PROVIDED MATERIAL =
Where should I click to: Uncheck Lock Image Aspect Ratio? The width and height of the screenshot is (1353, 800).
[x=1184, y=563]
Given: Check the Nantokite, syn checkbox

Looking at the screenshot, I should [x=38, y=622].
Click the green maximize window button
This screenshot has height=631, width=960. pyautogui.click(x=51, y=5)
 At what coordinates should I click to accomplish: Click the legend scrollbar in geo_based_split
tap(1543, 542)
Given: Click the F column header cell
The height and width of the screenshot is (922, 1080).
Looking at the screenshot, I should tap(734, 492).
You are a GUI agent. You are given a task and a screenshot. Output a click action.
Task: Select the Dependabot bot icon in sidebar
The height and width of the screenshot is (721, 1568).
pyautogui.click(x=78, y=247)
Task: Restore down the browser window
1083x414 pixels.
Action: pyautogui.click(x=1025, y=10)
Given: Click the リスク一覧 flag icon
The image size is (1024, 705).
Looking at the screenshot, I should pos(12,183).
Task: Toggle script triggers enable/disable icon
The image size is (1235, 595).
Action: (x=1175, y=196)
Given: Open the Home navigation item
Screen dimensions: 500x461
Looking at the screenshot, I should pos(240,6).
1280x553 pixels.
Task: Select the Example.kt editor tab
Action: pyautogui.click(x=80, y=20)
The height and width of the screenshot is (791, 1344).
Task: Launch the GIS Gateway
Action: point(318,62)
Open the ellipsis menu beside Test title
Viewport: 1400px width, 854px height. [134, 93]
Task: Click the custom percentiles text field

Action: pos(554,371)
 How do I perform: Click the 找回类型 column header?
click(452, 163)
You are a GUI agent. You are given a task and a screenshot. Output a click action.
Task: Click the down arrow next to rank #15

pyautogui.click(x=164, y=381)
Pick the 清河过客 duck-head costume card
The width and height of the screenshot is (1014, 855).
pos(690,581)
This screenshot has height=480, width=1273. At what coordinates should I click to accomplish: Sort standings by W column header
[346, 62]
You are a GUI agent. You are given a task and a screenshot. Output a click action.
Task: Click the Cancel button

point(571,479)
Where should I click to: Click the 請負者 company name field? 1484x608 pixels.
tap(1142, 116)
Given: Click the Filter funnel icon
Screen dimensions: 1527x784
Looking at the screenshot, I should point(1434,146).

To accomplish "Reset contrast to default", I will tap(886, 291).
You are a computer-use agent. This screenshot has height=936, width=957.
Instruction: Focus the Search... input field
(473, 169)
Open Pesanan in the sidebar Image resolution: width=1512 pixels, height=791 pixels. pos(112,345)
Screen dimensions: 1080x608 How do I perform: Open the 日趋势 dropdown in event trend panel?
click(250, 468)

REQUEST = Rewrite all of the data above, substituting "screen assistant" for every occurrence of "GUI agent" and leaving everything else unchanged.

RESULT OF THE EXERCISE =
Where should I click to: Uncheck Lock Image Aspect Ratio? The width and height of the screenshot is (1353, 800).
[x=1184, y=563]
Given: Check the Nantokite, syn checkbox

Looking at the screenshot, I should [x=38, y=622].
Click the green maximize window button
This screenshot has height=631, width=960. pyautogui.click(x=51, y=5)
 At what coordinates should I click to accomplish: Click the legend scrollbar in geo_based_split
tap(1543, 542)
Given: Click the F column header cell
The height and width of the screenshot is (922, 1080).
Looking at the screenshot, I should tap(734, 492).
You are a screen assistant. You are given a task and a screenshot. Output a click action.
Task: Select the Dependabot bot icon in sidebar
The height and width of the screenshot is (721, 1568).
pyautogui.click(x=78, y=247)
Task: Restore down the browser window
1083x414 pixels.
Action: pyautogui.click(x=1025, y=10)
Given: Click the リスク一覧 flag icon
The image size is (1024, 705).
Looking at the screenshot, I should pos(12,183).
Task: Toggle script triggers enable/disable icon
The image size is (1235, 595).
Action: (x=1175, y=196)
Given: Open the Home navigation item
Screen dimensions: 500x461
Looking at the screenshot, I should pos(240,6).
1280x553 pixels.
Task: Select the Example.kt editor tab
Action: pyautogui.click(x=80, y=20)
The height and width of the screenshot is (791, 1344).
Task: Launch the GIS Gateway
Action: point(318,62)
Open the ellipsis menu beside Test title
Viewport: 1400px width, 854px height. [134, 93]
Task: Click the custom percentiles text field

Action: pos(554,371)
 How do I perform: Click the 找回类型 column header?
click(452, 163)
You are a screen assistant. You are given a task and a screenshot. Output a click action.
Task: Click the down arrow next to rank #15

pyautogui.click(x=164, y=381)
Pick the 清河过客 duck-head costume card
The width and height of the screenshot is (1014, 855).
pos(690,581)
This screenshot has height=480, width=1273. At what coordinates should I click to accomplish: Sort standings by W column header
[346, 62]
You are a screen assistant. You are given a task and a screenshot. Output a click action.
Task: Click the Cancel button

point(571,479)
Where should I click to: Click the 請負者 company name field? 1484x608 pixels.
tap(1142, 116)
Given: Click the Filter funnel icon
Screen dimensions: 1527x784
Looking at the screenshot, I should point(1434,146).

To accomplish "Reset contrast to default", I will tap(886, 291).
You are a computer-use agent. This screenshot has height=936, width=957.
Instruction: Focus the Search... input field
(473, 169)
Open Pesanan in the sidebar Image resolution: width=1512 pixels, height=791 pixels. pos(112,345)
Screen dimensions: 1080x608 How do I perform: Open the 日趋势 dropdown in event trend panel?
click(250, 468)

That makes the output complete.